# THE REQUEST
Print the listing below verbatim, every line unchanged and in its original order.

━━ SUPPLIED RECORDS ━━

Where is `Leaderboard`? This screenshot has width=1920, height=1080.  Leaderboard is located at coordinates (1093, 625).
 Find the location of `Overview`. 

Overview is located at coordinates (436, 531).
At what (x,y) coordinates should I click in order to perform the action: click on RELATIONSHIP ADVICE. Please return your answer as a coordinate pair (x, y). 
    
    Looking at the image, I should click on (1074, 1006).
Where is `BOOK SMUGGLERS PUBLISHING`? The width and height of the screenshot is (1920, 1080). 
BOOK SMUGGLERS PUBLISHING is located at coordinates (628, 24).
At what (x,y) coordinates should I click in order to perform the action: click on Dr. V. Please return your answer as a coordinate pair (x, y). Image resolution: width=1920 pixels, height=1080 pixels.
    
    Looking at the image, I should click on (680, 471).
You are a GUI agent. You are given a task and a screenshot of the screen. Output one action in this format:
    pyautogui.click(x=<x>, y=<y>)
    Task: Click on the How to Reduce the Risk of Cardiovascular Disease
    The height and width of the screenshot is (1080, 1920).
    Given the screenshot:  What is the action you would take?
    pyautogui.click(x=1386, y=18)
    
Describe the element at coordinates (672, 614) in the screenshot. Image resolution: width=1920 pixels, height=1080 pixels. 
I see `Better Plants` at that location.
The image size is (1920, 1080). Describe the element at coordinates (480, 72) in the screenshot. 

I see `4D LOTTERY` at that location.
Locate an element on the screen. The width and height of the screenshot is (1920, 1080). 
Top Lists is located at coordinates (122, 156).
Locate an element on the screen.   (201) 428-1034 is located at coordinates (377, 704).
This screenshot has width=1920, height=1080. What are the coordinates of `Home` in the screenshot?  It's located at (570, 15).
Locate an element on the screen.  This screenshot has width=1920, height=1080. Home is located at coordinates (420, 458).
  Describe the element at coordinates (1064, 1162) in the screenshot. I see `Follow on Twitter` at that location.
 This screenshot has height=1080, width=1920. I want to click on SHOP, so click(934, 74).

━━━

# IN RESPONSE
Where is `Leaderboard`? This screenshot has width=1920, height=1080.  Leaderboard is located at coordinates (1093, 625).
 Find the location of `Overview`. 

Overview is located at coordinates (436, 531).
At what (x,y) coordinates should I click in order to perform the action: click on RELATIONSHIP ADVICE. Please return your answer as a coordinate pair (x, y). 
    
    Looking at the image, I should click on (1074, 1006).
Where is `BOOK SMUGGLERS PUBLISHING`? The width and height of the screenshot is (1920, 1080). 
BOOK SMUGGLERS PUBLISHING is located at coordinates (628, 24).
At what (x,y) coordinates should I click in order to perform the action: click on Dr. V. Please return your answer as a coordinate pair (x, y). Image resolution: width=1920 pixels, height=1080 pixels.
    
    Looking at the image, I should click on (680, 471).
You are a GUI agent. You are given a task and a screenshot of the screen. Output one action in this format:
    pyautogui.click(x=<x>, y=<y>)
    Task: Click on the How to Reduce the Risk of Cardiovascular Disease
    The height and width of the screenshot is (1080, 1920).
    Given the screenshot:  What is the action you would take?
    pyautogui.click(x=1386, y=18)
    
Describe the element at coordinates (672, 614) in the screenshot. Image resolution: width=1920 pixels, height=1080 pixels. 
I see `Better Plants` at that location.
The image size is (1920, 1080). Describe the element at coordinates (480, 72) in the screenshot. 

I see `4D LOTTERY` at that location.
Locate an element on the screen. The width and height of the screenshot is (1920, 1080). 
Top Lists is located at coordinates (122, 156).
Locate an element on the screen.   (201) 428-1034 is located at coordinates (377, 704).
This screenshot has width=1920, height=1080. What are the coordinates of `Home` in the screenshot?  It's located at (570, 15).
Locate an element on the screen.  This screenshot has width=1920, height=1080. Home is located at coordinates (420, 458).
  Describe the element at coordinates (1064, 1162) in the screenshot. I see `Follow on Twitter` at that location.
 This screenshot has height=1080, width=1920. I want to click on SHOP, so click(934, 74).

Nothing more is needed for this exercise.